Das Schönste am Geburtstag sind die Geschenke. Und manchmal dürfen diese auch ein wenig üppiger ausfallen. Insbesondere dann, wenn es ein runder ist und man Rosa von Praunheim heißt. Das Arsenal schenkt dem Filmemacher zum 70. einen ganzen Tag. Dieses Wochenende, am 25. November, präsentiert das Kino sechs Filme und garniert die Torte mit einigen prominenten Gratulanten.

Als Eröffnungs-Formation treten an: Praunheims Portrait schwuler Subkultur im Berlin der frühen 70er Jahre „Nicht der Homosexuelle ist pervers, sondern die Situation, in der er lebt“ (BRD 1971) und Wieland Speck. Anders als der Titel jedoch glauben macht, ist der Film weniger ein Rundumschlag gegen heterosexuelles Spießertum und Mief – vielmehr war es Praunheims Anliegen, das schwule Publikum direkt zu adressieren:  „Der Film war geprägt von Wut und Frust, die sich in meinem bisherigen schwulen Leben in Berlin aufgestaut hatten. Ich war davon überzeugt, dass wir nicht immer nur passiv auf die Nettigkeit der Gesellschaft warten könnten, damit sich für uns etwas zum Vorteil verändert. Unser Film sollte provozieren, Schwule und Hetis aus ihrer Ruhe und ins Gespräch bringen. Wir wollten auf keinen Fall einen Film, der die Schwulen glorifiziert oder bemitleidet. Uns war es wichtig, die beschissene Situation der Schwulen schonungslos aufzudecken.“

Neben der beschissenen Situation gibt es aber auch: Glamour, Musik, Fiktion und ordentlich Schminke, z.B. in „Stadt der verlorenen Seelen“ (BRD 1982). Hier bevölkern acht queere Showstars dieses immer wieder ins Surreale abgleitende Dokument, tänzelnd zwischen Realität und Utopie. Geburtstagsgast: Joaquin La Habana, der dreißig  Jahren später für Rosa von der Leinwand auf die Bühne hüpft. „Affengeil“ (D 1990) geht es weitet – der semidokumentarische Film erzählt von Lotti Hüber, einer vor Lebensmut strotzenden 77-jährige Sängerin, Tänzerin und Schauspielerin. Die „komische Alte mit dem Dutt“ wäre dieses Jahr 100 Jahre alt geworden – ein Grund mehr, den Sonntagnachmittag im Arsenal mit „Affengeil“ zu verbringen. Ein anderer heißt Tilly Creutzfeld-Jakob. Im Berliner O-TonArt-Theater gibt sie im Musical-Solo „Lotti! Die Zitrone kehrt zurück“ die Huber, am Sonntag die copine.

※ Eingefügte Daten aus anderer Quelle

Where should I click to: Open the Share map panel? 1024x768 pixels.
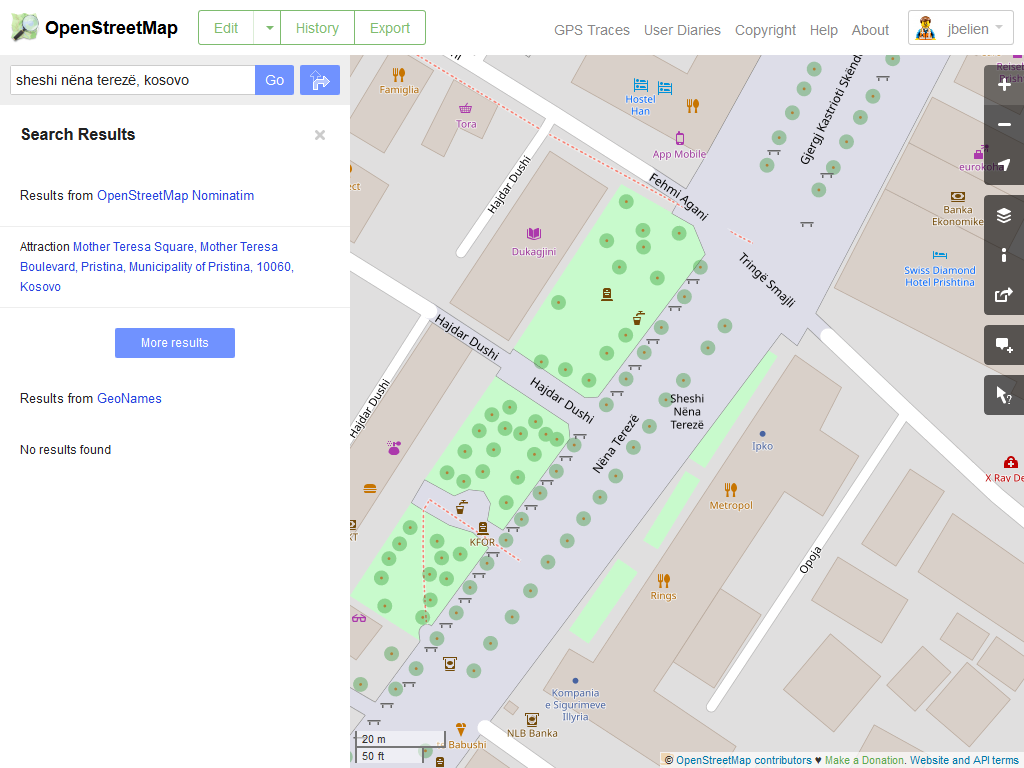click(x=1004, y=295)
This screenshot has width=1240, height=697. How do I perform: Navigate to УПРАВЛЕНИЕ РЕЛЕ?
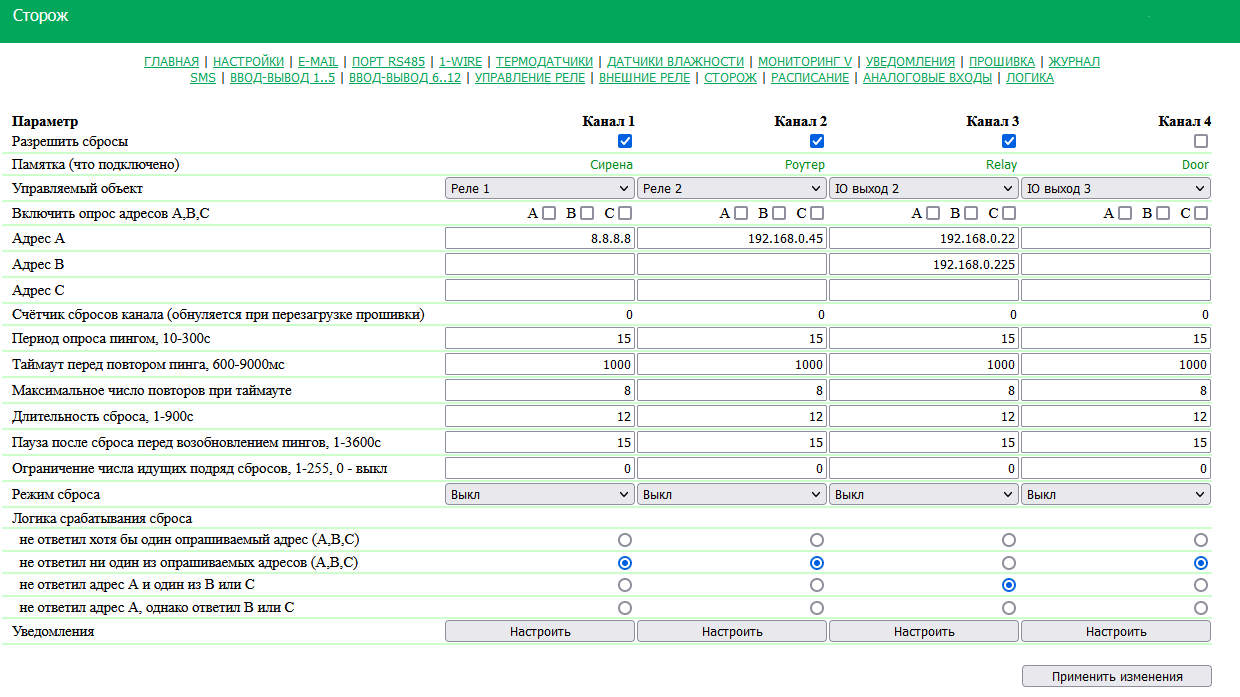530,78
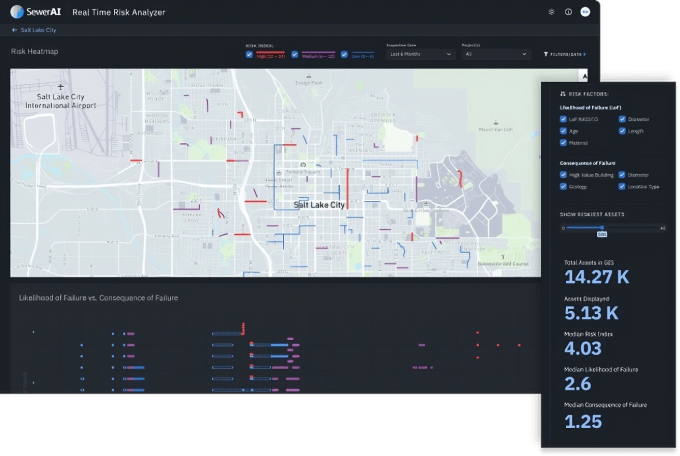Click the airport marker on the map
680x456 pixels.
pos(62,87)
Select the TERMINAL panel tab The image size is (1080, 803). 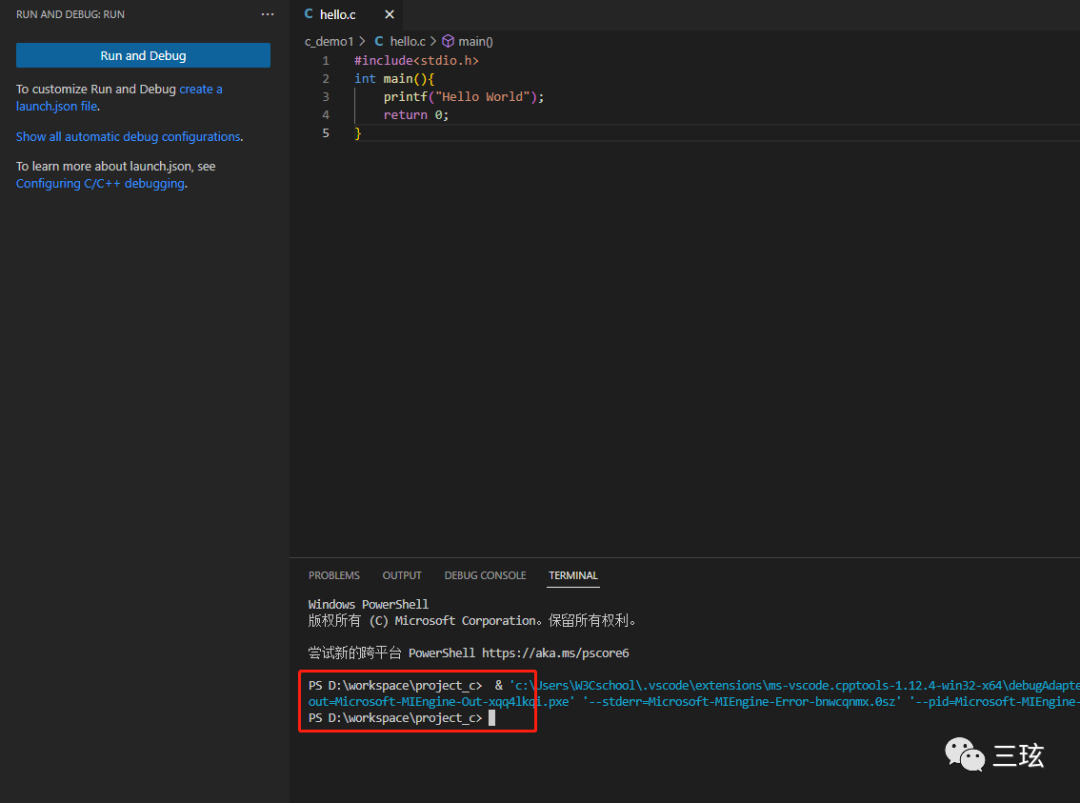click(x=573, y=576)
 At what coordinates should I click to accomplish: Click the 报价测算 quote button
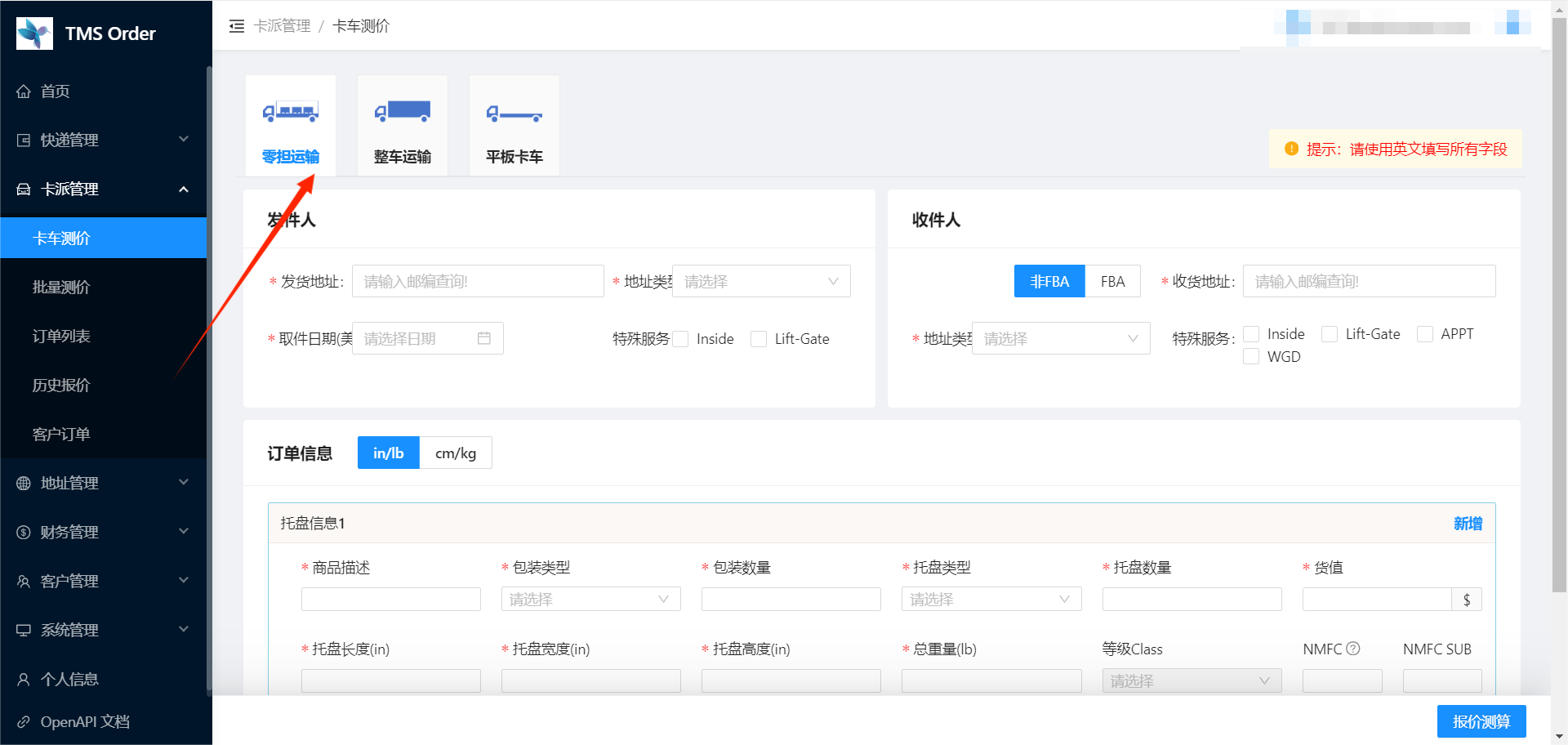point(1481,721)
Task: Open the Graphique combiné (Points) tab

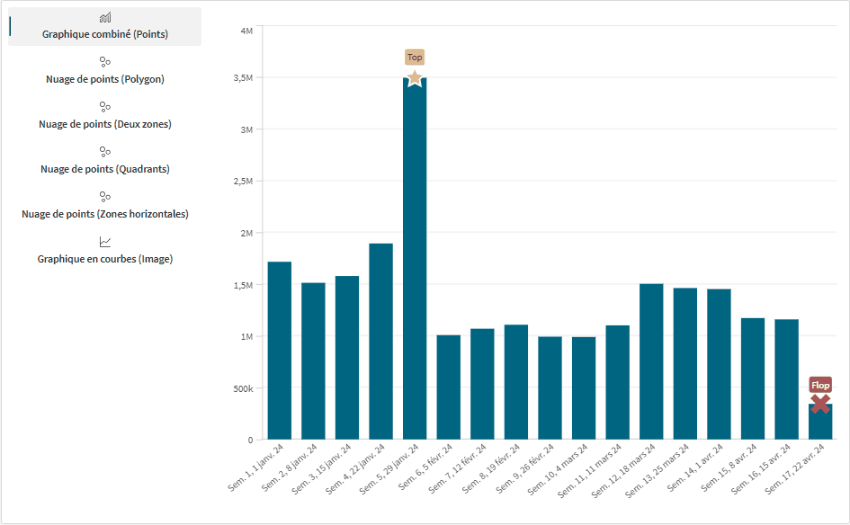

Ichgola Androgyn, wahlweise als Profi- oder Polit-Tunte bezeichnet, betreibt ein Café auf dem Schöneberger St.-Matthäus-Friedhof und präsentiert Film Nummer vier: „Ich bin meine eigene Frau“ (D 1992). Im Zentrum steht Charlotte von Mahlsdorf (1928-2001), geboren als Lothar von Berfelde. Der Titel „Ich bin meine eigne Frau“ bezieht sich auf ihren Grabstein – eine Wunschinschrift, die es nicht in den Granit geschafft hat. Stattdessen heißt es: „Lothar Berfelde, 1928 – 2002, genannt Charlotte von Mahlsdorf. Dem Museumsgründer zur Erinnerung.“ Na ja.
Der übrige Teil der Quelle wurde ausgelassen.